(Collected data)

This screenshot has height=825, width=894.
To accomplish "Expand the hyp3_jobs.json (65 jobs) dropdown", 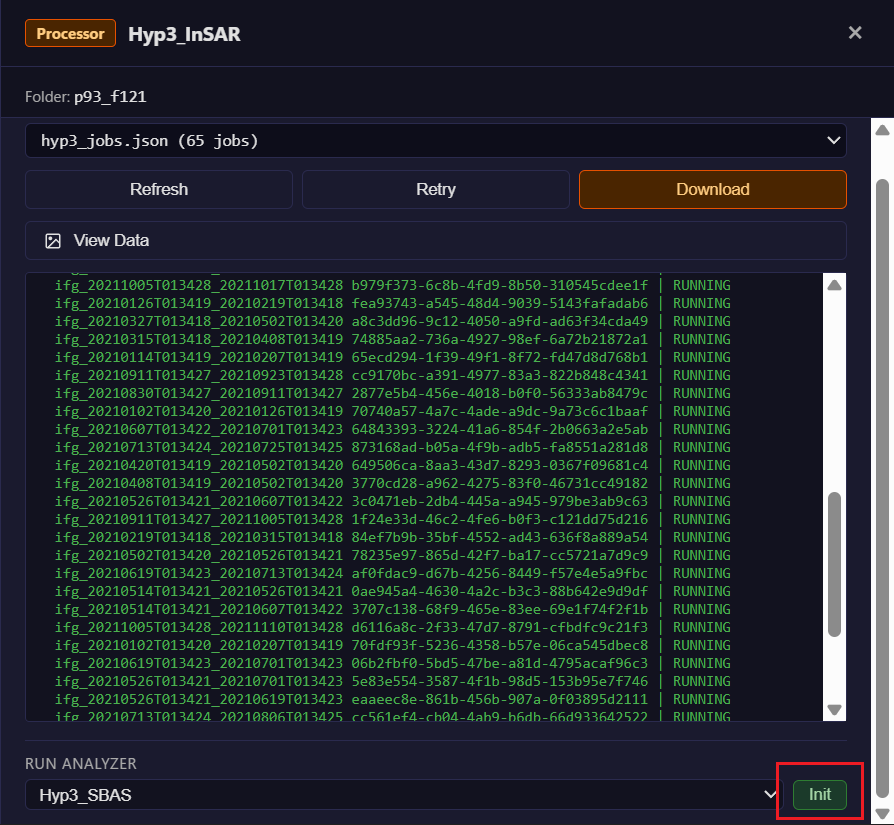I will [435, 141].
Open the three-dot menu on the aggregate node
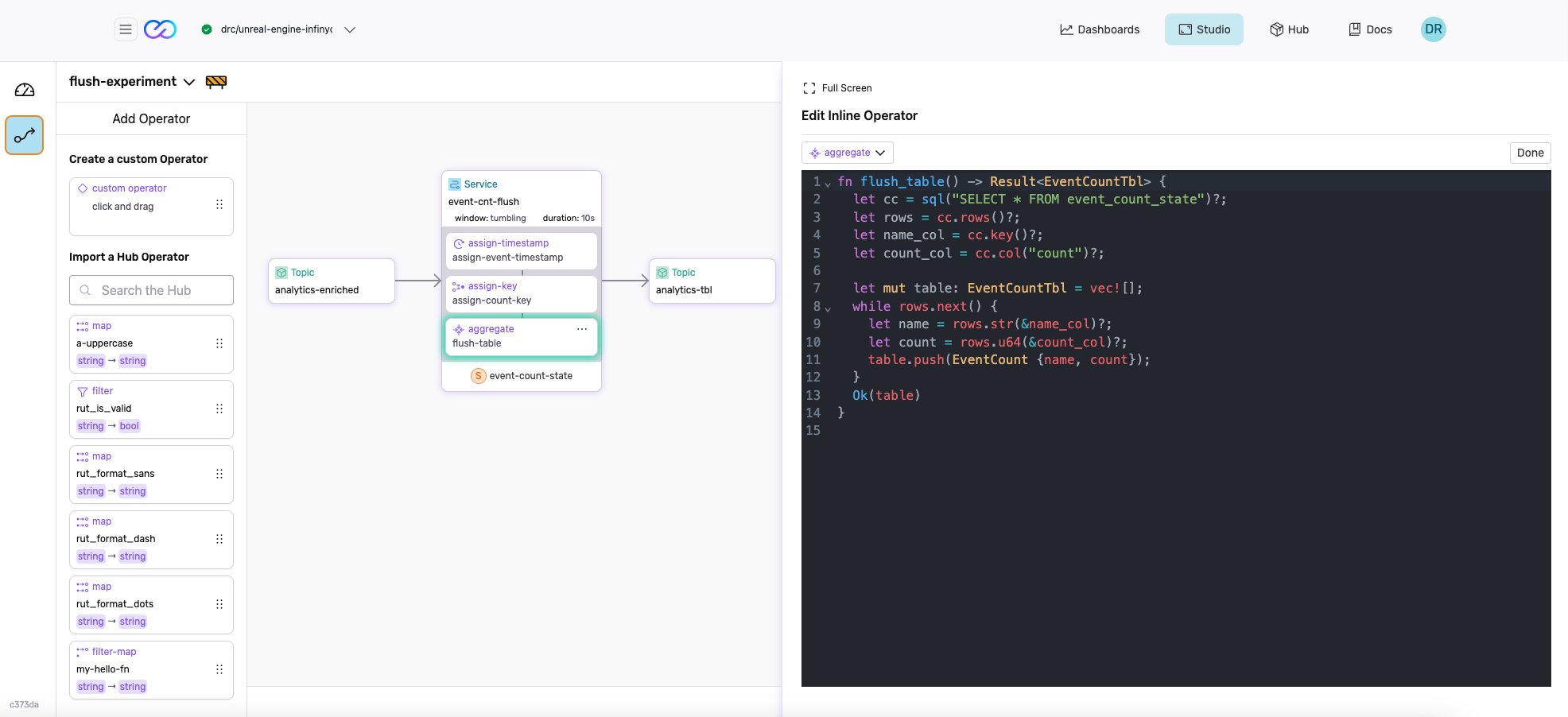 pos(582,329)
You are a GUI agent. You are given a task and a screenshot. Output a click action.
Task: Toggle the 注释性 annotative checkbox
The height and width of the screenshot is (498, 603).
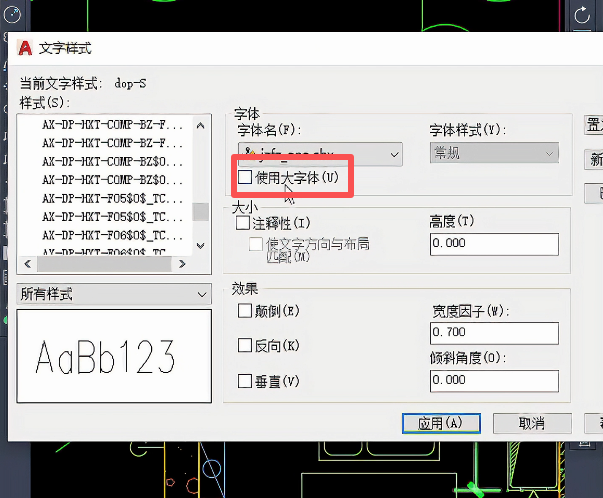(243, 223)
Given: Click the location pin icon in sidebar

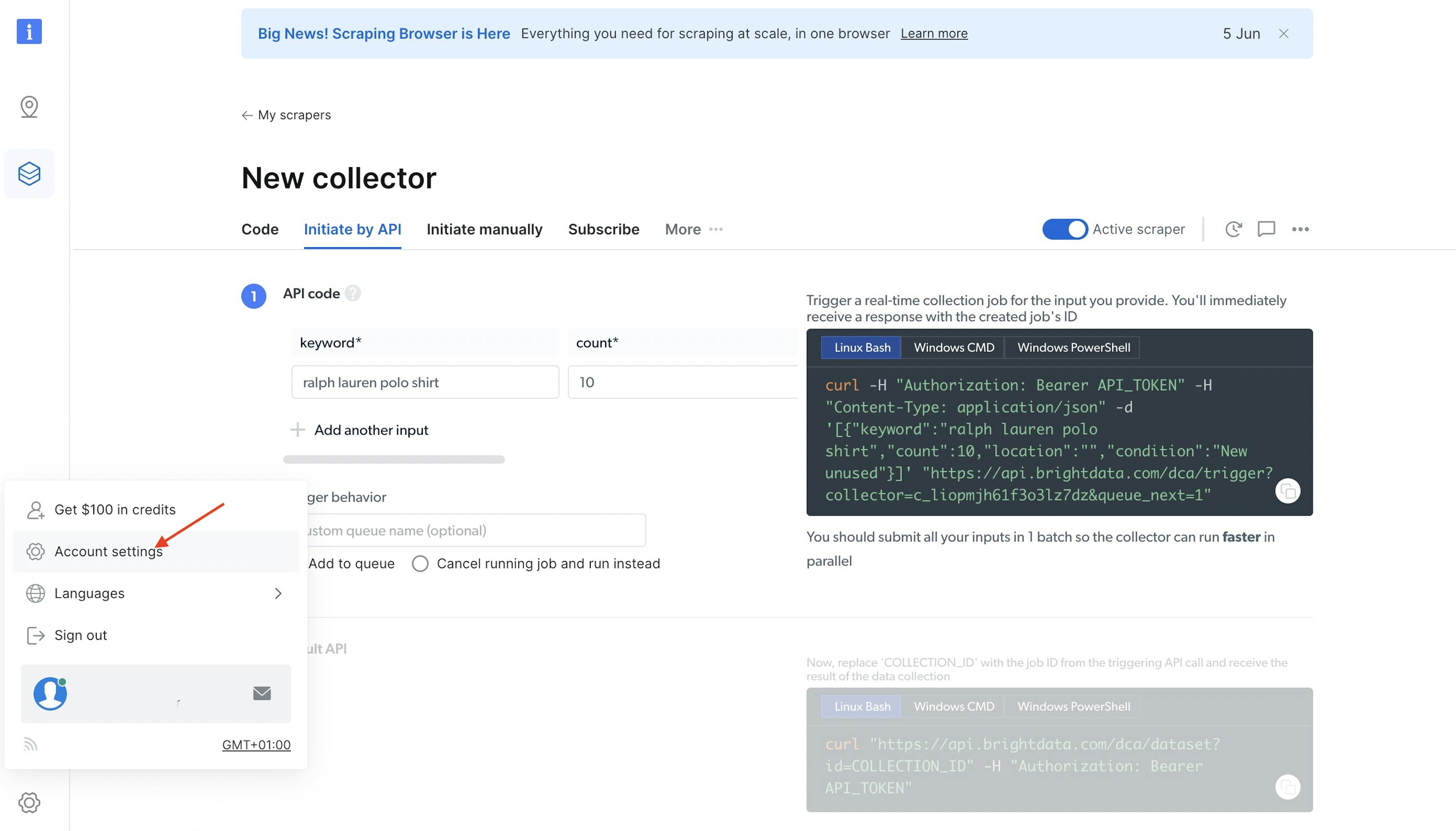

* [Work task]:
Take the line containing "Open the three-dot menu on the aggregate node" and all lines after it to the end of the data above, and reproduce them exactly, leaving out pictures. Nothing else belongs in the copy.

* [Response to the task]:
Open the three-dot menu on the aggregate node
 pos(582,329)
You are a GUI agent. You are given a task and a screenshot. Output a click action.
Task: Toggle the 注释性 annotative checkbox
The height and width of the screenshot is (498, 603).
(243, 223)
Given: Click the location pin icon in sidebar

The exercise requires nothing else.